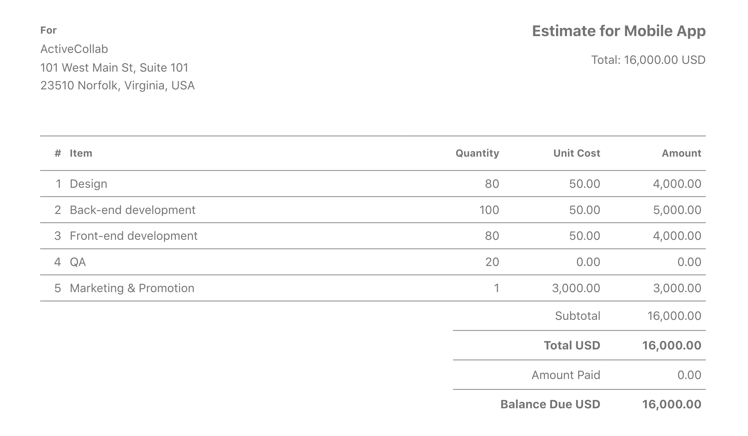Image resolution: width=748 pixels, height=436 pixels.
Task: Click the Total USD label
Action: 572,345
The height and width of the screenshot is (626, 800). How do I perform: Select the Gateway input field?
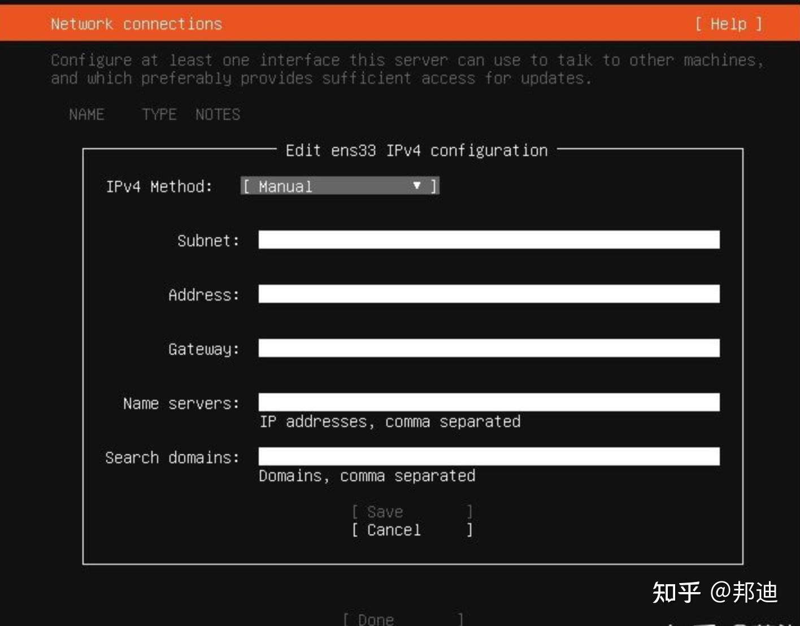(x=488, y=349)
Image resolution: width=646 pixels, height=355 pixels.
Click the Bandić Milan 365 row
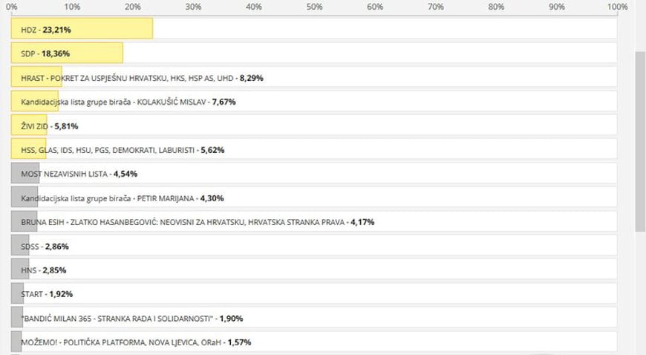coord(314,317)

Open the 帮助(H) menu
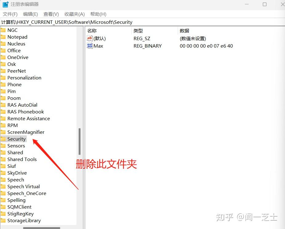tap(98, 14)
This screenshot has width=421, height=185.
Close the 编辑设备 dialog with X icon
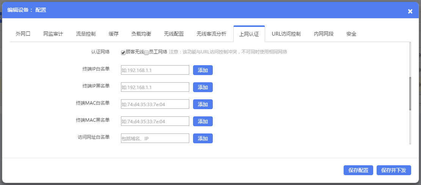410,11
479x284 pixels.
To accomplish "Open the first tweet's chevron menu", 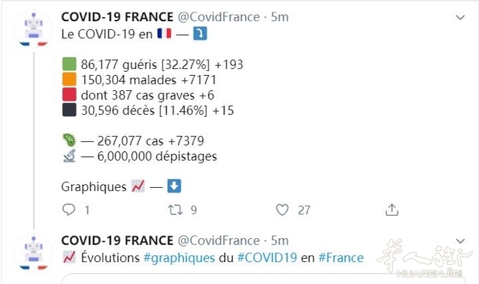I will [x=460, y=17].
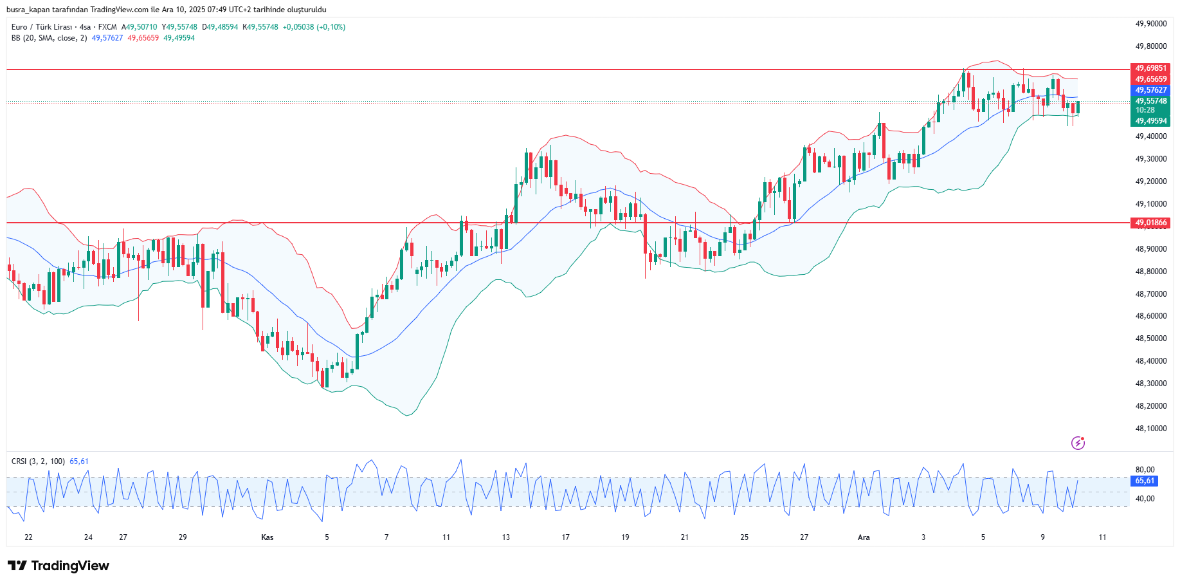
Task: Click the busra_kapan attribution text at top
Action: [166, 10]

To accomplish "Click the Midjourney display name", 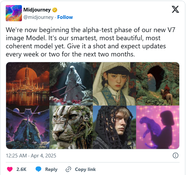I will coord(37,10).
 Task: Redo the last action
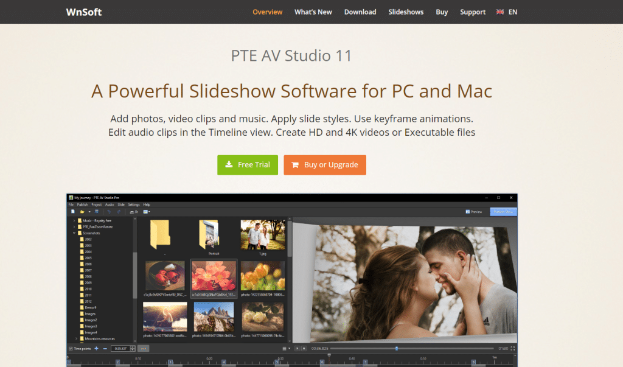[x=119, y=212]
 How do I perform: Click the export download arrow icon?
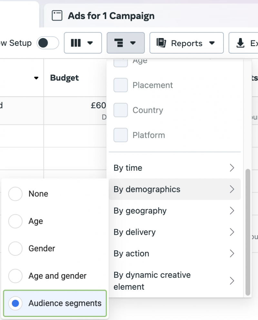[x=240, y=43]
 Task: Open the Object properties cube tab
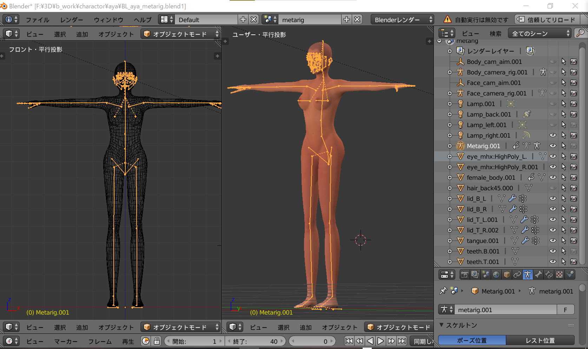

━━━━━━━━━━━━━━━━━━━━

Copy the entries above exactly from the line with "How do I perform: Click" down to their last line, both ends included. Do not copy any pictures.

 How do I perform: Click the export download arrow icon?
[x=240, y=43]
 Task: Open the Object properties cube tab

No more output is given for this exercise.